SYLVESTER: The tsunami left in its wake devastation and heartbreak. The official death count is nearly 2,000, but thousands more are missing.

This woman goes back to her house on the off chance her husband is there.

UNIDENTIFIED FEMALE (through translator): He went back to the office again, because he was worried about the company, and he did not come home even at 7 or 8 p.m.

SYLVESTER: She scans the landscape for her husband's office building, but it is no longer standing.


SYLVESTER: Now the International Committee of the Red Cross has its Web site up where people abroad and in Japan can post if they're trying to get a hold of someone. That Web site is -- Isha.

SESAY: Lisa, we appreciate it. Thank you very much. Very important information for people who are going through a very desperate time, Wolf. Lives of people, millions of people changed forever.

BLITZER: Our heart goes out to those people. These stories are so heart-wrenching. All right, Isha. Thanks very much.

John King, by the way, at the top of the hour is going to have a lot more. Some more stories, survival stories coming up. Stand by for that. We'll take a quick break. Much more after this.


BLITZER: Let get right back to Jack. He's got "The Cafferty File" -- Jack.

JACK CAFFERTY, CNN ANCHOR: Wolf, the question this hour: "Is it becoming too late now for the rest of the world to help the opposition forces in Libya?"

Lauren in Chicago writes, "Yes, everybody talks about the U.S. and its failures of judgment in its interventions. But here was an instance when the world could have stepped up to rid ourselves of a brutal dictator, and everyone blinked."

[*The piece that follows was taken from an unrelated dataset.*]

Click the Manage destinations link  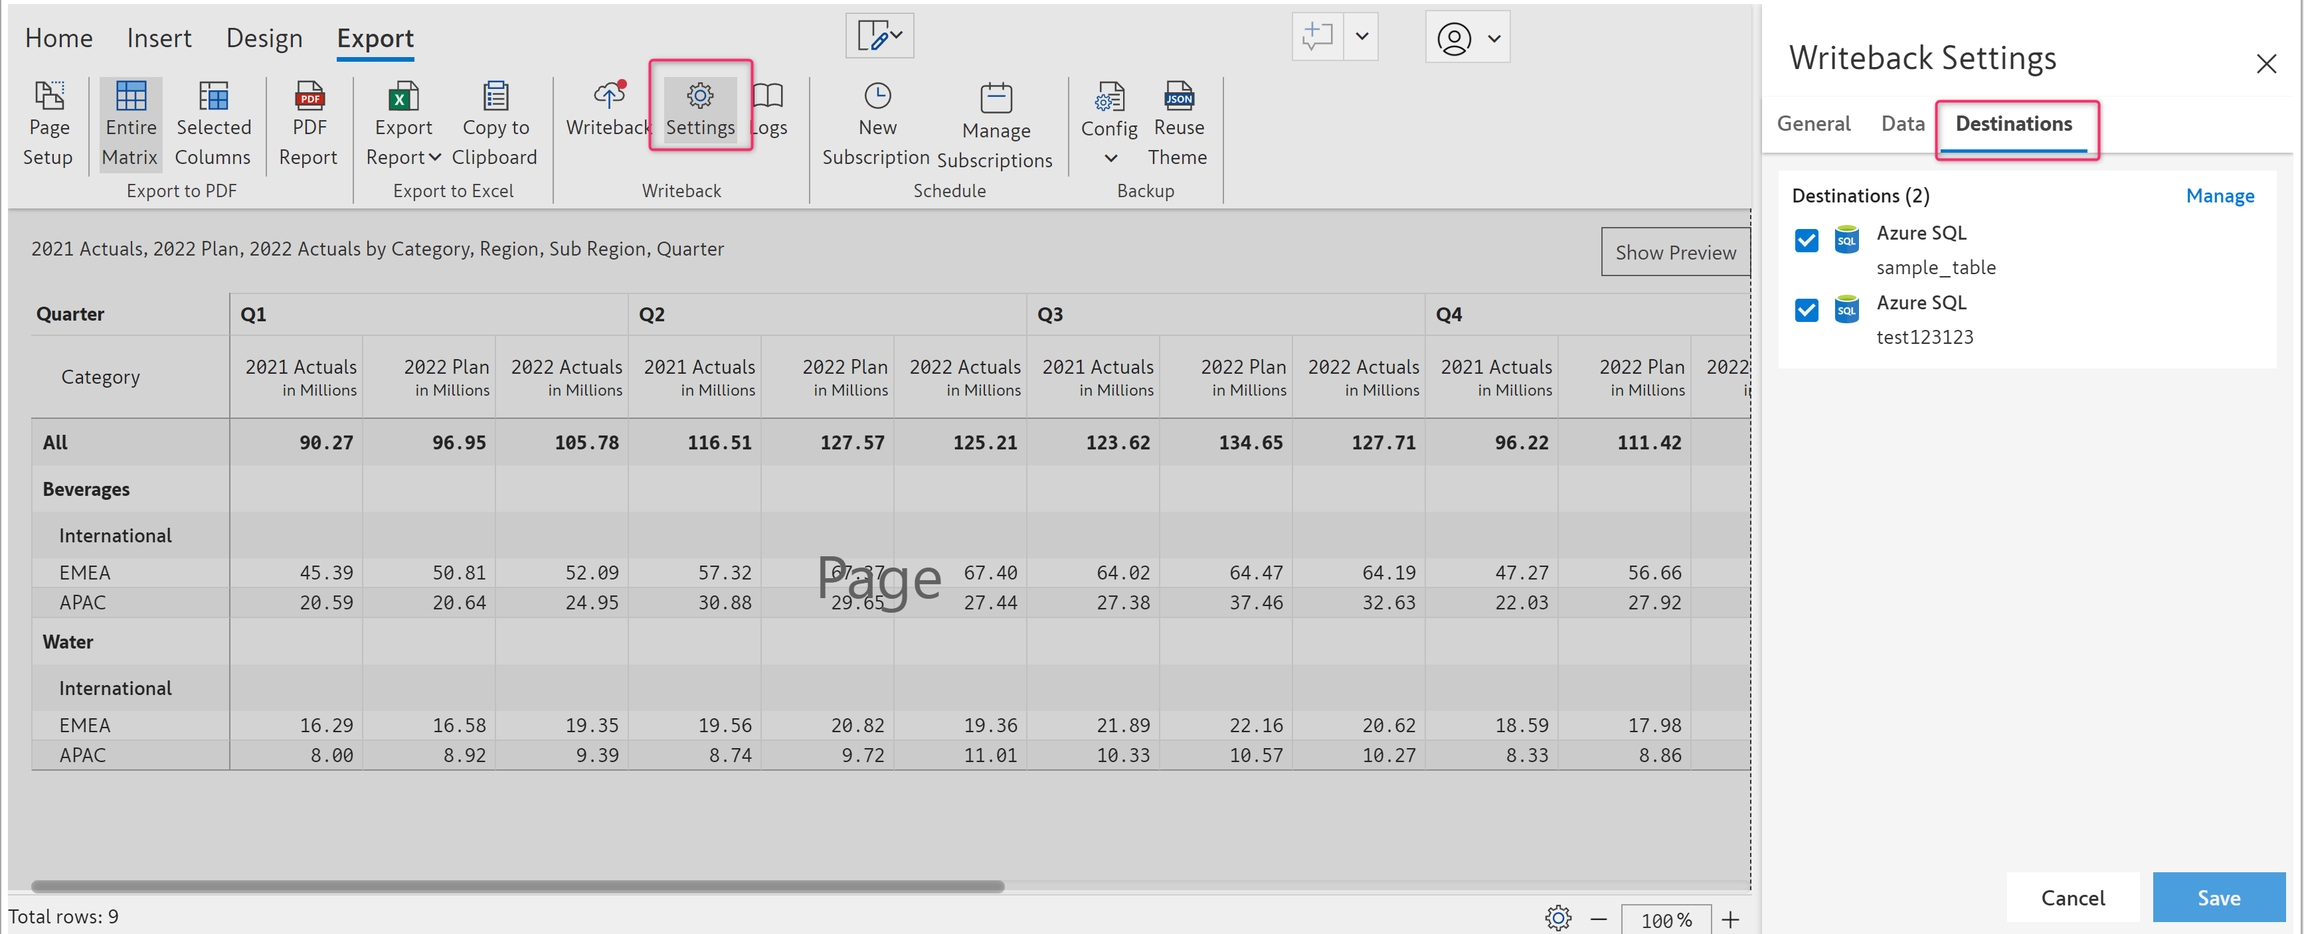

Chandler in New Jersey: "The Libyan loyalists obviously have enough firepower to defeat the untrained, disorganized rebels, with or without a no-fly zone. The rebel leaders ought to publicly ask the Egyptian army to intervene with the goal of forging a democratic federation of Egypt, Libya, and perhaps Tunisia. There is time for an Arab solution to an Arab problem." Bob writes, "With all the huffing and puffing, it seems the U.N. and the west will move only after TV shows 500,000 Libyans massacred and the streets soaked with blood. They could have paralyzed this thug's air force, communications and razed his military bases to rubble by now. No justification for the statements. That means nothing to those who are facing the bomb."

Bobby writes, "Give the U.S. Navy 30 minutes, punch some holes in the military runways and a few shots to destroy Gadhafi's helicopters. Then the playing field is leveled and the opposition has a chance."

Michael writes, "If the Arab League wants a no-fly zone in Libya and wants the U.N. Security Council to enforce it. That means us, the United States. How about this? If the Arab League wants it, let the U.N. Security Council charge the Arab League to enforce it."

Dave in Virginia writes, "I don't know. A terrible situation, but once again, the world is waiting for the United States to intervene and if we do, we'll immediately be criticized for it. Some days I think we ought to become the grouchy old guy in the neighborhood: keep to ourselves and put up 'Keep Off the Grass' signs everywhere."

Jerry writes, "I don't think it's too late, Jack, do you? Let's talk about it for a while."

If you want to read more, go to the blog: -- Wolf.

BLITZER: All right, Jack. Thanks very much. See you back here tomorrow.

That's it for me. Thanks very much for watching. I'm Wolf Blitzer in THE SITUATION ROOM. Thanks to Isha Sesay from CNN International, as well.

Isha, we'll see you back here tomorrow.

For our international viewers, "WORD NEWS" is next. In the United States, "JOHN KING USA" starts right now.